*SUPPLIED PASSAGE*:
Imagine you create two threads to do some work that takes one thread just
.1ms to accomplish and a timeslice is 10ms (I believe that's what you'd get
with the linux CFS scheduler with two threads per core). Then if one of
those threads starts working but gets preempted, you'll end up having to
wait 10.1ms for the result. That's a 100x slowdown. Granted, if all the
cores are always doing useful work, that's probably fine if we just care
about overall throughput, but if maybe this preemption happened because of
a spinlock, then that's a lot of wasted CPU cycles.

I'd hate on a 64 logical core machine to have all 64 of my threads make
OIIO calls at the same time which in turn each spawn 64 threads -- 4096
threads total can't be good. If instead OIIO has a 64 thread pool of its
own, having 128 threads running probably won't be too bad. Even if you
don't use TBB, I'd still advocate a custom thread pool for this reason.

In the end I think this will require per app tuning to decide what the
proper hint is for number of threads to use. As for the default to use,
I'd pick whatever seems to usually give the better results. If you find
that oversubscription is helping in all the tests you do, then go with that
and let that odd use case override the default.

*STORED DATA*:
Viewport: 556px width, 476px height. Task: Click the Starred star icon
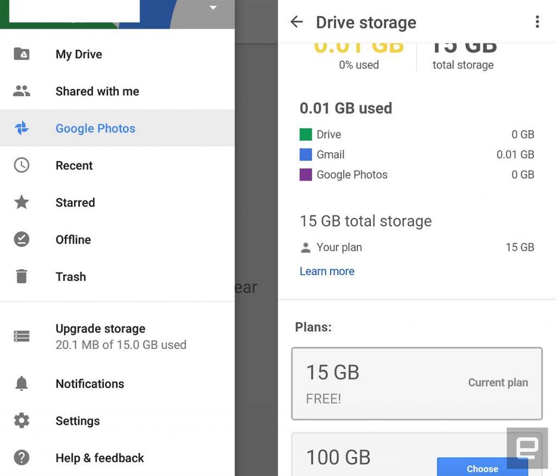coord(22,202)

*EXERCISE TASK 1*: In the note on thread counts, how many threads would there be in total if all 64 threads on a 64 logical core machine each started 64 more?
*EXERCISE TASK 2*: Using the note on thread counts, say whether each statement agrees with it, giving yes or no and quoting the words that decide it. (a) In the example, a timeslice is 10ms. (b) The writer suggests skipping a custom thread pool when TBB is not used. (c) The writer expects one thread count to suit every app.

*EXERCISE ANSWER 1*: 4096 threads.

*EXERCISE ANSWER 2*:
(a) Yes: "a timeslice is 10ms"
(b) No: "Even if you don't use TBB, I'd still advocate a custom thread pool for this reason."
(c) No: "this will require per app tuning to decide what the proper hint is for number of threads to use"